## Selected text
** Start **
Self-Test Questions Why are capital budgeting decisions so important to the success of a firm? Why is the sales forecast a key element in a capital budgeting decision?
Generating ideas for capital projects The same general concepts that we developed for security analysis are involved in capital budgeting. However, whereas a set of stocks and bonds exists in the securities market, and investors select from this set, capital budgeting projects are created by the firm. For example, a sales representative may report that customers are asking for a particular product that the company does not now produce. The sales manager then discusses the idea with the marketing research group to determine the size of the market for the proposed product. If it appears likely that a significant market does exist, cost accountants and engineers will be asked to estimate production costs. If it appears that the product can be produced and sold at a sufficient profit, the project will be undertaken.
A firm's growth, and even its ability to remain competitive and to survive, depends upon a constant flow of ideas for new products, ways to make existing products better, and ways to produce output at a lower cost.
Accordingly, a well-managed firm will go to great lengths to develop good capital budgeting proposals. For example, the executive vice president of one very successful corporation indicated that his company takes the following steps to generate projects:
Our R&D department is constantly searching for new products and also for ways to improve existing products. In addition, our executive committee, which consists of senior executives in marketing, production, and finance, identifies the products and markets in which our company will compete, and the committee sets long-run targets for each division. These targets, which are spelled out in the corporation's strategic business plan, provide a general guide to the operating executives who must meet them. These executives then seek new products, set expansion plans for existing products, and look for ways to reduce production and distribution costs. Since bonuses and promotions are based in large part on each unit's ability to meet or exceed its targets, these economic incentives encourage our operating executives to seek out profitable investment opportunities.
While our senior executives are judged and rewarded on the basis of how well their units perform, people further down the line are given bonuses for specific suggestions, including ideas that lead to profitable investments.
Additionally, a percentage of our corporate profit is set aside for distribution to nonexecutive employees, and we have an Employees' Stock Ownership Plan (ESOP) to provide further incentives. Our objective is to encourage employees at all levels to keep on the lookout for good ideas, including those that lead to capital investments.
** End **
## Given problem 1
Can you repeat the capital budgeting passage word for word, from "While our senior" up to and including "to capital investments."?
## Given problem 2
In the capital budgeting passage's example of a customer-requested product, which people or groups are named as handling the idea?
## Given problem 3
Will you pick up the capital budgeting passage after its final sentence and keep it going?

## Supplied information
** Start **
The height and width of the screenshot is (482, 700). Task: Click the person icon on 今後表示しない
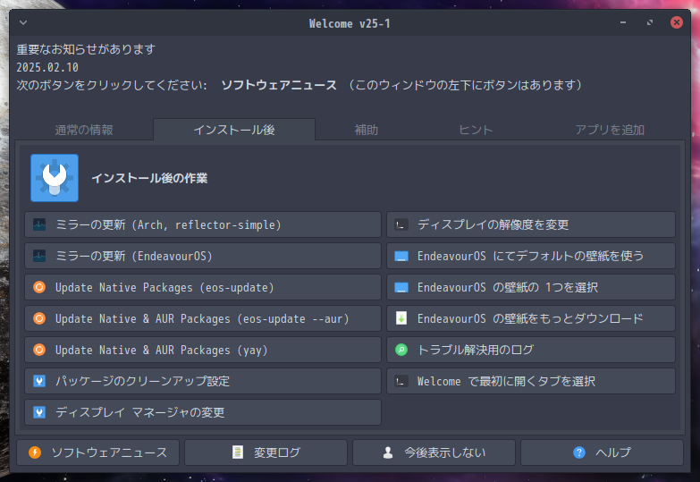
** End **
** Start **
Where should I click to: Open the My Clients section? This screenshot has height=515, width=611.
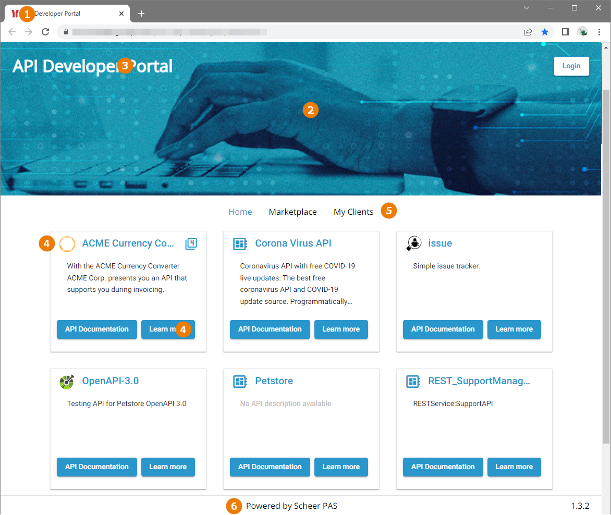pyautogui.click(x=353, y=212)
** End **
## Exercise output 1
While our senior executives are judged and rewarded on the basis of how well their units perform, people further down the line are given bonuses for specific suggestions, including ideas that lead to profitable investments.
Additionally, a percentage of our corporate profit is set aside for distribution to nonexecutive employees, and we have an Employees' Stock Ownership Plan (ESOP) to provide further incentives. Our objective is to encourage employees at all levels to keep on the lookout for good ideas, including those that lead to capital investments.

## Exercise output 2
A sales representative, the sales manager, the marketing research group, cost accountants, and engineers.

## Exercise output 3
If a firm has capable and imaginative executives and employees, and if its incentive system is working properly, many ideas for capital investment will be advanced. Since some ideas will be good ones while others will not, procedures must be established for screening projects, our topic in the remainder of the chapter.
Self-Test Question How does a firm get ideas for capital projects?
Oject classifications Analyzing capital expenditure proposals is not a costless operation— benefits can be gained, but analysis does have a cost. For certain types of projects, a relatively detailed analysis may be warranted;
for others, simpler procedures should be used. Accordingly, firms generally classify projects into the following categories, and they analyze projects in each category somewhat differently:
1. Replacement: maintenance of business. One category consists of expenditures necessary to replace worn-out or damaged equipment used in the production of profitable products. These replacement projects are necessary if the firm is to continue in business. The only issues here are (a) should we continue to produce these products or services, and (b) should we continue to use our existing production processes? The answers are usually "yes," so maintenance decisions are normally made without going through an elaborate decision process.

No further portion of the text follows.